Feeling sluggish? Aren’t we all. What with the fast pace of modern life, and the go-go-go mentality in our culture, it’s no wonder we’re all exhausted. We’re living in an information age, which fatigues the mind. And most of us have so many responsibilities, it feels like there’s never enough time to get it all done. We could all use more energy.
Unfortunately, many of us are reaching for an energy drink or a venti caramel macchiato instead of turning our focus where it really belongs: our diet. Some foods give you energy, while others leave you feeling drained.
Ever notice how you feel after making a nutrient-dense smoothie in the morning, compared to how you feel after eating pancakes laden with maple syrup, or chocolate croissant? Chances are, the smoothie gives you lasting energy, while the carb-heavy, sugar-laden foods leave you feeling sluggish after the sugar spike brings you up, and then back down. All foods are simply not created equal. Some give you slow, steady, sustainable energy. Others give you an energy rush only to crash shortly thereafter.
Take a look at 24 foods that can give you more energy, so you can start incorporating them into your diet to feel brighter, clearer, and more focused!
Clean water is the healthiest drink on Earth. Hydration equals energy. Dehydration makes us cognitively sluggish. Even if you don’t feel thirsty, pour yourself a glass of cold water and drink up. Not only will it give you an energy boost, you’ll also burn calories in the process.

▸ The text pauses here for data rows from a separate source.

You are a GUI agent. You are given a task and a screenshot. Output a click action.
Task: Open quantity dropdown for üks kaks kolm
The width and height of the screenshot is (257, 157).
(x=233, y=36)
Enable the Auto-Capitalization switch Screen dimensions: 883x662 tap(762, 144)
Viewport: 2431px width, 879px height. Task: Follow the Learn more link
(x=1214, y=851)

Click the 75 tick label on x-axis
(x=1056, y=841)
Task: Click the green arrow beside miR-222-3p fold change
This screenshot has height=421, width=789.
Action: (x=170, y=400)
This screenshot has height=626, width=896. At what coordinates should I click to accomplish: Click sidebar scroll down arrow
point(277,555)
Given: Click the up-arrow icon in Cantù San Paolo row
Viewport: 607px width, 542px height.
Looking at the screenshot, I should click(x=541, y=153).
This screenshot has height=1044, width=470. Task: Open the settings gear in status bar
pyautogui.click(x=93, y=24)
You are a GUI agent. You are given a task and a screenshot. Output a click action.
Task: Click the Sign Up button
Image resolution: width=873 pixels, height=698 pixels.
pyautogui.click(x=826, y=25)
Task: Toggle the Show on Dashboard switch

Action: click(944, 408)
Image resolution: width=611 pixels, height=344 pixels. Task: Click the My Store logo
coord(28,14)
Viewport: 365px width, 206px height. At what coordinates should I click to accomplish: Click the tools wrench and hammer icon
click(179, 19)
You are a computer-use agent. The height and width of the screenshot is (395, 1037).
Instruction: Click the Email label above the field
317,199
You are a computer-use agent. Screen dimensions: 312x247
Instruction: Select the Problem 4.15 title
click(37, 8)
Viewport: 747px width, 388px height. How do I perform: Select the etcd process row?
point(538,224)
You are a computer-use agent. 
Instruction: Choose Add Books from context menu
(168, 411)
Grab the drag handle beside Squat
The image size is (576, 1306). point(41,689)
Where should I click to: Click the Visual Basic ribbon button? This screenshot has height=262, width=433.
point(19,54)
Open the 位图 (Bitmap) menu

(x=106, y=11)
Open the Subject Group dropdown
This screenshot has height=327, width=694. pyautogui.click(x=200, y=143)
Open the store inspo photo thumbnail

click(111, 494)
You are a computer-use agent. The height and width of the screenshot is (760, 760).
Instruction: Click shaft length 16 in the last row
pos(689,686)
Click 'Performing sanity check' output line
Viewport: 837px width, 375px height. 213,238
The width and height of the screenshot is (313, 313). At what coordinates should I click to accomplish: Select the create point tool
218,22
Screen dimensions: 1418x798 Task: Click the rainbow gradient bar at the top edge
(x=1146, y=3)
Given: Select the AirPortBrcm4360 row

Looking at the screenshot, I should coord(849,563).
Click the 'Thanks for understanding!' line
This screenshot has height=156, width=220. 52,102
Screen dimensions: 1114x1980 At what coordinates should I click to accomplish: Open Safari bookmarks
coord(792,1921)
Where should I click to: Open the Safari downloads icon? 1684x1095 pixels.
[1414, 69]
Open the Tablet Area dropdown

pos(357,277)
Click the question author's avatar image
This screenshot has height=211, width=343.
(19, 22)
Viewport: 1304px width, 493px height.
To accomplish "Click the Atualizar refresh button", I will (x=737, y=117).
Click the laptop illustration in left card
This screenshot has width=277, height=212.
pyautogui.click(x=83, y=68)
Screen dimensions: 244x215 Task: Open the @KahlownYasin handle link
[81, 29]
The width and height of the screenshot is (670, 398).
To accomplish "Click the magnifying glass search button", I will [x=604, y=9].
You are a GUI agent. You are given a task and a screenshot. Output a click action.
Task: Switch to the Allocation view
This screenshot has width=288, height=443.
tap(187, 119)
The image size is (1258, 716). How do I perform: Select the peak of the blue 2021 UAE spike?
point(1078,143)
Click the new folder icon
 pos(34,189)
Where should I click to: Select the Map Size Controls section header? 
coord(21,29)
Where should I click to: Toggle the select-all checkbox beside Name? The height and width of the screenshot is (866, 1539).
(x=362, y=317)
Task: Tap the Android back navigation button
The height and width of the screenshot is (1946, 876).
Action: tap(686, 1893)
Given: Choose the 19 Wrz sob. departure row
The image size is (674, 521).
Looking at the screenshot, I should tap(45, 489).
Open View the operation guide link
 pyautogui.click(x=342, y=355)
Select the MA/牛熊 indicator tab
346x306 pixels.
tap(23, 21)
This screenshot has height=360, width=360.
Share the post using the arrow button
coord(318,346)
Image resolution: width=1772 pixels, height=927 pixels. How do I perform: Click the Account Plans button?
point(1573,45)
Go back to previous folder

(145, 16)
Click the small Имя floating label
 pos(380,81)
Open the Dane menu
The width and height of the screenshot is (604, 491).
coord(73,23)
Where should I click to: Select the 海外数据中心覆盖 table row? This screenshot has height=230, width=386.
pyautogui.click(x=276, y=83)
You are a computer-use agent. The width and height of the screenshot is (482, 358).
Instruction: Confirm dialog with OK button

Ah, coffee. Who doesn’t love a morning cup (or two) of joe? We’re addicted to it, and for good reason. Its caffeine content gives us more energy than most beverages, and it’s a drink we’ve become accustomed to and love dearly. While coffee’s gotten a bad rap, it’s not all that bad for you as long as you drink it in moderation. And try to stick to black coffee or coffee with just a little bit of cream, rather than the syrup-laden and whipped-cream topped flavored drinks from your local coffee shop.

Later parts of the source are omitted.